(Stored data entries)
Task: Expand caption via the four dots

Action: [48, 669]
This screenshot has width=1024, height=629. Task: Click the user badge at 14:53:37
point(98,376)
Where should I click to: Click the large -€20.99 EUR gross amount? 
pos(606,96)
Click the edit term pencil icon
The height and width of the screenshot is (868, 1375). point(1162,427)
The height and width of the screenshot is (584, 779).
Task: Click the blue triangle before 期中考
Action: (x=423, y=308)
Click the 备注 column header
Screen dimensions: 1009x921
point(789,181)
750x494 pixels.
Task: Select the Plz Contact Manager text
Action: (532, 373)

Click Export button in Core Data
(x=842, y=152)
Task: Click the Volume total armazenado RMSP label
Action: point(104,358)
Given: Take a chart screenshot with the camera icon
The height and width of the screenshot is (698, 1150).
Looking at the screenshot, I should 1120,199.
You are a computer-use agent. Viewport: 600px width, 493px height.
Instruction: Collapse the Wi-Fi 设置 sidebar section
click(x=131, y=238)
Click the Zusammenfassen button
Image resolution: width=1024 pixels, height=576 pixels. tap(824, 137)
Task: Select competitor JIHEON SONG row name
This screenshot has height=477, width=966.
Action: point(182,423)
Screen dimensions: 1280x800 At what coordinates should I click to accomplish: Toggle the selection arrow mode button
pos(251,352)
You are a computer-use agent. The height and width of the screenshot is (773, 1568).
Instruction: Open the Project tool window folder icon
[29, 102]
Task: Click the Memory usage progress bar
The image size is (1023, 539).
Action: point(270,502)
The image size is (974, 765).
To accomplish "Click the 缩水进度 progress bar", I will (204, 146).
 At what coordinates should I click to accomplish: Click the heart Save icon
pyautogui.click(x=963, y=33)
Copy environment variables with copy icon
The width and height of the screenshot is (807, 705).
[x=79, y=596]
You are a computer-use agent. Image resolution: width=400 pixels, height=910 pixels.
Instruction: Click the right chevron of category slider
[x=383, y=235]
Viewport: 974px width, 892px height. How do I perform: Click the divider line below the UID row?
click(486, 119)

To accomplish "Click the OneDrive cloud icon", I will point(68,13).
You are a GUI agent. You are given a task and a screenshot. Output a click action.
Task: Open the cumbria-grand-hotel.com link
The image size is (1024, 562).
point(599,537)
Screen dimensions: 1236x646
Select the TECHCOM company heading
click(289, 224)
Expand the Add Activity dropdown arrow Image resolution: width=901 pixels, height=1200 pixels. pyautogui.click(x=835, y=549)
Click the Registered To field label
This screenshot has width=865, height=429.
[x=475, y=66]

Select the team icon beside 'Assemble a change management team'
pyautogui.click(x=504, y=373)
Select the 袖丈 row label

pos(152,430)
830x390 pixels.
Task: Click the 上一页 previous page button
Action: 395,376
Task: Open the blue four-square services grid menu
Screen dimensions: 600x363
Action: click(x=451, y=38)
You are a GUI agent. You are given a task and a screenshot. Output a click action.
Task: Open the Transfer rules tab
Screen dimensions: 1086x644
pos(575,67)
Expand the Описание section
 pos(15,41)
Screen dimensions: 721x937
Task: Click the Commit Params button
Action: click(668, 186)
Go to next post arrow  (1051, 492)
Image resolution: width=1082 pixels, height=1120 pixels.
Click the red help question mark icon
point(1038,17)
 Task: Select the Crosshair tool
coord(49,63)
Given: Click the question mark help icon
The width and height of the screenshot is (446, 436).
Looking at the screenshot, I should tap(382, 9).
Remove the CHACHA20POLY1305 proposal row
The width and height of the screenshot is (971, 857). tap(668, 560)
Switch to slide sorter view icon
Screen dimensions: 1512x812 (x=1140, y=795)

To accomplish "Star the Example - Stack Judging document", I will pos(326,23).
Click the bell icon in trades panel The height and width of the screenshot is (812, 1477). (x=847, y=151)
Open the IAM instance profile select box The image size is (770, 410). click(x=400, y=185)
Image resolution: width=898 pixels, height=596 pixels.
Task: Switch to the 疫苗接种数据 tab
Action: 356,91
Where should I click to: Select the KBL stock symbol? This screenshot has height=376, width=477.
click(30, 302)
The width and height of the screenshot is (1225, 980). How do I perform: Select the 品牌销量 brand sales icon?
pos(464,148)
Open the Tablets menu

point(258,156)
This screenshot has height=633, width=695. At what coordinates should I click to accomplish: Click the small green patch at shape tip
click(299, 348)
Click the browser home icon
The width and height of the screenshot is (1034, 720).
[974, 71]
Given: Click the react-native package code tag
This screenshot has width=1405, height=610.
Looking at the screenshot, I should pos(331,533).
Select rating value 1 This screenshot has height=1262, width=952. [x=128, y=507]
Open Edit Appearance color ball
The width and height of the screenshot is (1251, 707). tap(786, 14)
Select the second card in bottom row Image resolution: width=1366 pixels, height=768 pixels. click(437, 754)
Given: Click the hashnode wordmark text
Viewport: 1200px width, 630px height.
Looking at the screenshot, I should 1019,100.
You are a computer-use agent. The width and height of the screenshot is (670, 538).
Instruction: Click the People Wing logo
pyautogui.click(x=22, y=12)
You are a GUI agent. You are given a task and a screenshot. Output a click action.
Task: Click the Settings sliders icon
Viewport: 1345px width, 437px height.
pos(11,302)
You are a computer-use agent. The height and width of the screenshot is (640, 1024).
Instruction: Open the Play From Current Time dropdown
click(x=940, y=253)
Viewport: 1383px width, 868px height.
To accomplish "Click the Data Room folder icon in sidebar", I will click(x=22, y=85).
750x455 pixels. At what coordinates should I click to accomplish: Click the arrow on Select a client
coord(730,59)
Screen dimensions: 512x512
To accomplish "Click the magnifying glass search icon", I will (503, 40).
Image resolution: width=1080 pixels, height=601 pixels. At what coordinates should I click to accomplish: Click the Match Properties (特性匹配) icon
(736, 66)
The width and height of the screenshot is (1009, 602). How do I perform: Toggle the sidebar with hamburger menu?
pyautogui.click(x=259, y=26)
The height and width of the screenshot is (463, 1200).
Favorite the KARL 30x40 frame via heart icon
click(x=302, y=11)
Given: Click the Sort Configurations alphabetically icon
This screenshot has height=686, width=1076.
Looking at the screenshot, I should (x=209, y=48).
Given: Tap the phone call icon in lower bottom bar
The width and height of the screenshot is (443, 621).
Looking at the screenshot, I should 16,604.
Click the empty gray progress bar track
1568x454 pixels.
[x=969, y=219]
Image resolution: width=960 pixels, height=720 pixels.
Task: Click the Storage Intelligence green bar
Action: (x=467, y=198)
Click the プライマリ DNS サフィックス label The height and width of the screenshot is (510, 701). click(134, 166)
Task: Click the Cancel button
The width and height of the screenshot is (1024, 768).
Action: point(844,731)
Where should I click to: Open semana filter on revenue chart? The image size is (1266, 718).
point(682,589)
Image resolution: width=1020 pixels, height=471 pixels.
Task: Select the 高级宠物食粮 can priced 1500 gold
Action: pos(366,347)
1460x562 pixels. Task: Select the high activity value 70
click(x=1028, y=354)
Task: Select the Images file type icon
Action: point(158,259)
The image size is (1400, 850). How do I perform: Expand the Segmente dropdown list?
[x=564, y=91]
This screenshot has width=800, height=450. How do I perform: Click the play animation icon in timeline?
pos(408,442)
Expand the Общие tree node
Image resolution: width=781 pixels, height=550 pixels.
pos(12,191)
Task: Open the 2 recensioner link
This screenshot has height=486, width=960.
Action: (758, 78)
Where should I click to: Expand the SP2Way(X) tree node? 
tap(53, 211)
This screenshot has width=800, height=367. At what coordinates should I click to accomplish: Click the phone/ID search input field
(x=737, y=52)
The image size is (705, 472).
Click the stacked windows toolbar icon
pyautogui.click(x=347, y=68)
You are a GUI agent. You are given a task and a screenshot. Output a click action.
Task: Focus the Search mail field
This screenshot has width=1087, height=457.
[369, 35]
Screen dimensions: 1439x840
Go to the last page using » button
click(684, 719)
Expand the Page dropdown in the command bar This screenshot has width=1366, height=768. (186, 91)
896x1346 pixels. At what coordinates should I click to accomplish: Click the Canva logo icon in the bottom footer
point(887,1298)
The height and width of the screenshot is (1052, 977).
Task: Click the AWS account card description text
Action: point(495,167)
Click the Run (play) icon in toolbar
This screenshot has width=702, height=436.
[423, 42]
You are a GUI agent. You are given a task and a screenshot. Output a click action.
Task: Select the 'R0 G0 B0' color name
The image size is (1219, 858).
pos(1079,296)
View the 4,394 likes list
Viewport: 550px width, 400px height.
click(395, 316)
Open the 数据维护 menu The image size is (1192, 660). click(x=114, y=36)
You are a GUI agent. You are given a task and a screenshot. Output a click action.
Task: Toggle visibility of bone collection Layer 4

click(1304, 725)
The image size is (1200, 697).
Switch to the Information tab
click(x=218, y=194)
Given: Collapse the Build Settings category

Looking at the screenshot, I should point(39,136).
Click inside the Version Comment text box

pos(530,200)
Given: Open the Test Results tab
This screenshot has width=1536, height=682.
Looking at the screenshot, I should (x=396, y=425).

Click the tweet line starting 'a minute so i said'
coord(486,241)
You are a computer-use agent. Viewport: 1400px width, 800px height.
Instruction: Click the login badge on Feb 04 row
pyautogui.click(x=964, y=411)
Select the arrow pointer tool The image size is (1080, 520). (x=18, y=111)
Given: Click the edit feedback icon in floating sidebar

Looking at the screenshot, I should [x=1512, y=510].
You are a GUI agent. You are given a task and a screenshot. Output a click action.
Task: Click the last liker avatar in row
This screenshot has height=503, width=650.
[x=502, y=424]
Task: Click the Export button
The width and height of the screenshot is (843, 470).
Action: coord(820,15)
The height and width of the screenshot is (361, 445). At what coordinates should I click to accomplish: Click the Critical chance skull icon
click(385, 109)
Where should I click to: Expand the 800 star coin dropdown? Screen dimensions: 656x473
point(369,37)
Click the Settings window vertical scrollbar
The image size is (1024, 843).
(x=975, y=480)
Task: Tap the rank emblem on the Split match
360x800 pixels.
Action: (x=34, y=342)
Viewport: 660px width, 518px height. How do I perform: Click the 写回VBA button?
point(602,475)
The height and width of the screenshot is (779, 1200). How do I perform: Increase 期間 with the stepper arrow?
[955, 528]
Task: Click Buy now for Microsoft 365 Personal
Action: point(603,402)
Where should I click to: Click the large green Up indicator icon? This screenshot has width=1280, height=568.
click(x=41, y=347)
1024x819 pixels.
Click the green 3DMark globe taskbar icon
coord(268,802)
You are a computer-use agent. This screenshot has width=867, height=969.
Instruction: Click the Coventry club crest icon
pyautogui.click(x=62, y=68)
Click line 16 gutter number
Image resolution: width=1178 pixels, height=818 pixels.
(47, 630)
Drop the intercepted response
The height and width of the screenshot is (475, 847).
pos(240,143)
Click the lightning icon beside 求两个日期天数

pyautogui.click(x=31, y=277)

### [Description of the task]
Restate word for word the lines of the data above, starting at the line containing "Where should I click to: Open" and ending at the line containing "The image size is (1200, 697).", both included, and nothing more.

### [Task result]
Where should I click to: Open semana filter on revenue chart? The image size is (1266, 718).
point(682,589)
Image resolution: width=1020 pixels, height=471 pixels.
Task: Select the 高级宠物食粮 can priced 1500 gold
Action: pos(366,347)
1460x562 pixels. Task: Select the high activity value 70
click(x=1028, y=354)
Task: Select the Images file type icon
Action: point(158,259)
The image size is (1400, 850). How do I perform: Expand the Segmente dropdown list?
[x=564, y=91]
This screenshot has width=800, height=450. How do I perform: Click the play animation icon in timeline?
pos(408,442)
Expand the Общие tree node
Image resolution: width=781 pixels, height=550 pixels.
pos(12,191)
Task: Open the 2 recensioner link
This screenshot has height=486, width=960.
Action: (758, 78)
Where should I click to: Expand the SP2Way(X) tree node? 
tap(53, 211)
This screenshot has width=800, height=367. At what coordinates should I click to accomplish: Click the phone/ID search input field
(x=737, y=52)
The image size is (705, 472).
Click the stacked windows toolbar icon
pyautogui.click(x=347, y=68)
You are a GUI agent. You are given a task and a screenshot. Output a click action.
Task: Focus the Search mail field
This screenshot has width=1087, height=457.
[369, 35]
Screen dimensions: 1439x840
Go to the last page using » button
click(684, 719)
Expand the Page dropdown in the command bar This screenshot has width=1366, height=768. (186, 91)
896x1346 pixels. At what coordinates should I click to accomplish: Click the Canva logo icon in the bottom footer
point(887,1298)
The height and width of the screenshot is (1052, 977).
Task: Click the AWS account card description text
Action: point(495,167)
Click the Run (play) icon in toolbar
This screenshot has width=702, height=436.
[423, 42]
You are a GUI agent. You are given a task and a screenshot. Output a click action.
Task: Select the 'R0 G0 B0' color name
The image size is (1219, 858).
pos(1079,296)
View the 4,394 likes list
Viewport: 550px width, 400px height.
click(395, 316)
Open the 数据维护 menu The image size is (1192, 660). click(x=114, y=36)
You are a GUI agent. You are given a task and a screenshot. Output a click action.
Task: Toggle visibility of bone collection Layer 4

click(1304, 725)
The image size is (1200, 697).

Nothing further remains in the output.